BEGIN

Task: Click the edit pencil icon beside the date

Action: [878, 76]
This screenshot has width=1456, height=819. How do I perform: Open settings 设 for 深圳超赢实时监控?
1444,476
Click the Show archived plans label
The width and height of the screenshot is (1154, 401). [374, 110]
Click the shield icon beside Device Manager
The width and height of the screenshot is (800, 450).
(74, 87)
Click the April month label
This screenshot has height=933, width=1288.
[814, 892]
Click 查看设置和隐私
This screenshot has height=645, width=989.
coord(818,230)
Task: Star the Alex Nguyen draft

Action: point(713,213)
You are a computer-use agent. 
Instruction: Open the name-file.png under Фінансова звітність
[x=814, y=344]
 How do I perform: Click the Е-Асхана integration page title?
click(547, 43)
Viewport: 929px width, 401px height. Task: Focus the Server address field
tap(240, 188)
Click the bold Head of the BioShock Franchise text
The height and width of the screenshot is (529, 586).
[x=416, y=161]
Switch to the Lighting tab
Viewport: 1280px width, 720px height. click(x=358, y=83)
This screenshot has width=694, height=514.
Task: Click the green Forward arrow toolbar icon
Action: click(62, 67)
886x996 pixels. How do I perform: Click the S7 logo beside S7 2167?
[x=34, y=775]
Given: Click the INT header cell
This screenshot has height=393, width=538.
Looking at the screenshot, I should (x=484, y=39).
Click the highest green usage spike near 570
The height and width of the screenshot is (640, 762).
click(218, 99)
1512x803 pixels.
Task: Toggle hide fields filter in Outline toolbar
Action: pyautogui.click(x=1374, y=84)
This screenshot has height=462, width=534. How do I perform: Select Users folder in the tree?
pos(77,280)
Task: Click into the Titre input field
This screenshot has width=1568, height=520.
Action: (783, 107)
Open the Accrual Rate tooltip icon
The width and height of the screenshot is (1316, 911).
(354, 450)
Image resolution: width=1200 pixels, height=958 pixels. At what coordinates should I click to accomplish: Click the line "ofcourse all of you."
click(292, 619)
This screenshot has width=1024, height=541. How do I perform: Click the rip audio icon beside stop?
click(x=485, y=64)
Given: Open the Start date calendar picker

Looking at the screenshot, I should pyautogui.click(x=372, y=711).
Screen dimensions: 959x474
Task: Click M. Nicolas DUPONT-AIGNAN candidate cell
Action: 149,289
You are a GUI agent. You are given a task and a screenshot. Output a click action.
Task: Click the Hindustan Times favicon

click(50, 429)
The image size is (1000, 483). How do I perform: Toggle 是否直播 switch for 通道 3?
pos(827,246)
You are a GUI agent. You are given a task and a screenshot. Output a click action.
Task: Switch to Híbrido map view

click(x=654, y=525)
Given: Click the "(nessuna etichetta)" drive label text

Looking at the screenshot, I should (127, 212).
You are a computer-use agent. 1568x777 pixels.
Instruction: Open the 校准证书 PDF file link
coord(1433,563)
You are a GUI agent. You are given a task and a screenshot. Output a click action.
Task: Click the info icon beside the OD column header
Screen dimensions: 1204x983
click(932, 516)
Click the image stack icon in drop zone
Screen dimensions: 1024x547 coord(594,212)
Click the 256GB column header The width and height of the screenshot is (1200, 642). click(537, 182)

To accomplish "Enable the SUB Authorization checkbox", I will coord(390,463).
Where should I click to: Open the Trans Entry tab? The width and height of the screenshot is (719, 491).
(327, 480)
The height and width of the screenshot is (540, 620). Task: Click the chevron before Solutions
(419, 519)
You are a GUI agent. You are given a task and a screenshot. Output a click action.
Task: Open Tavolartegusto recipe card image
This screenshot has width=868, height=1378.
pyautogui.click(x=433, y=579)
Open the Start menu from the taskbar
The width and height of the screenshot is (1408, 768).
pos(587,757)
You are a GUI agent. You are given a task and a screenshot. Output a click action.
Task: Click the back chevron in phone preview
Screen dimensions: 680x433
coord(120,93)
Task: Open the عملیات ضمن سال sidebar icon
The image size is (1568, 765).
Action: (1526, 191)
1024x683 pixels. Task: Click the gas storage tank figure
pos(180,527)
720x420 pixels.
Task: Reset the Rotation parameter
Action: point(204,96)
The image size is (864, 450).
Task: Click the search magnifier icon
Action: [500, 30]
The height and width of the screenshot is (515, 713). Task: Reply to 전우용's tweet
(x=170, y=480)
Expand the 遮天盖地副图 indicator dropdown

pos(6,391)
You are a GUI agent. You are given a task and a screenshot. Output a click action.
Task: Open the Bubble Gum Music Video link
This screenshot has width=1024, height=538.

END

Directions: Give the listing again in full, and make every line match exactly.

Exercise response:
Task: Click the edit pencil icon beside the date

Action: [878, 76]
This screenshot has width=1456, height=819. How do I perform: Open settings 设 for 深圳超赢实时监控?
1444,476
Click the Show archived plans label
The width and height of the screenshot is (1154, 401). [374, 110]
Click the shield icon beside Device Manager
The width and height of the screenshot is (800, 450).
(74, 87)
Click the April month label
This screenshot has height=933, width=1288.
[814, 892]
Click 查看设置和隐私
This screenshot has height=645, width=989.
coord(818,230)
Task: Star the Alex Nguyen draft

Action: point(713,213)
You are a computer-use agent. 
Instruction: Open the name-file.png under Фінансова звітність
[x=814, y=344]
 How do I perform: Click the Е-Асхана integration page title?
click(547, 43)
Viewport: 929px width, 401px height. Task: Focus the Server address field
tap(240, 188)
Click the bold Head of the BioShock Franchise text
The height and width of the screenshot is (529, 586).
[x=416, y=161]
Switch to the Lighting tab
Viewport: 1280px width, 720px height. click(x=358, y=83)
This screenshot has width=694, height=514.
Task: Click the green Forward arrow toolbar icon
Action: click(62, 67)
886x996 pixels. How do I perform: Click the S7 logo beside S7 2167?
[x=34, y=775]
Given: Click the INT header cell
This screenshot has height=393, width=538.
Looking at the screenshot, I should (x=484, y=39).
Click the highest green usage spike near 570
The height and width of the screenshot is (640, 762).
click(218, 99)
1512x803 pixels.
Task: Toggle hide fields filter in Outline toolbar
Action: pyautogui.click(x=1374, y=84)
This screenshot has height=462, width=534. How do I perform: Select Users folder in the tree?
pos(77,280)
Task: Click into the Titre input field
This screenshot has width=1568, height=520.
Action: (783, 107)
Open the Accrual Rate tooltip icon
The width and height of the screenshot is (1316, 911).
(354, 450)
Image resolution: width=1200 pixels, height=958 pixels. At what coordinates should I click to accomplish: Click the line "ofcourse all of you."
click(292, 619)
This screenshot has width=1024, height=541. How do I perform: Click the rip audio icon beside stop?
click(x=485, y=64)
Given: Open the Start date calendar picker

Looking at the screenshot, I should pyautogui.click(x=372, y=711).
Screen dimensions: 959x474
Task: Click M. Nicolas DUPONT-AIGNAN candidate cell
Action: 149,289
You are a GUI agent. You are given a task and a screenshot. Output a click action.
Task: Click the Hindustan Times favicon

click(50, 429)
The image size is (1000, 483). How do I perform: Toggle 是否直播 switch for 通道 3?
pos(827,246)
You are a GUI agent. You are given a task and a screenshot. Output a click action.
Task: Switch to Híbrido map view

click(x=654, y=525)
Given: Click the "(nessuna etichetta)" drive label text

Looking at the screenshot, I should (127, 212).
You are a computer-use agent. 1568x777 pixels.
Instruction: Open the 校准证书 PDF file link
coord(1433,563)
You are a GUI agent. You are given a task and a screenshot. Output a click action.
Task: Click the info icon beside the OD column header
Screen dimensions: 1204x983
click(932, 516)
Click the image stack icon in drop zone
Screen dimensions: 1024x547 coord(594,212)
Click the 256GB column header The width and height of the screenshot is (1200, 642). click(537, 182)

To accomplish "Enable the SUB Authorization checkbox", I will coord(390,463).
Where should I click to: Open the Trans Entry tab? The width and height of the screenshot is (719, 491).
(327, 480)
The height and width of the screenshot is (540, 620). Task: Click the chevron before Solutions
(419, 519)
You are a GUI agent. You are given a task and a screenshot. Output a click action.
Task: Open Tavolartegusto recipe card image
This screenshot has width=868, height=1378.
pyautogui.click(x=433, y=579)
Open the Start menu from the taskbar
The width and height of the screenshot is (1408, 768).
pos(587,757)
You are a GUI agent. You are given a task and a screenshot. Output a click action.
Task: Click the back chevron in phone preview
Screen dimensions: 680x433
coord(120,93)
Task: Open the عملیات ضمن سال sidebar icon
The image size is (1568, 765).
Action: (1526, 191)
1024x683 pixels. Task: Click the gas storage tank figure
pos(180,527)
720x420 pixels.
Task: Reset the Rotation parameter
Action: point(204,96)
The image size is (864, 450).
Task: Click the search magnifier icon
Action: [500, 30]
The height and width of the screenshot is (515, 713). Task: Reply to 전우용's tweet
(x=170, y=480)
Expand the 遮天盖地副图 indicator dropdown

pos(6,391)
You are a GUI agent. You are given a task and a screenshot. Output a click action.
Task: Open the Bubble Gum Music Video link
This screenshot has width=1024, height=538.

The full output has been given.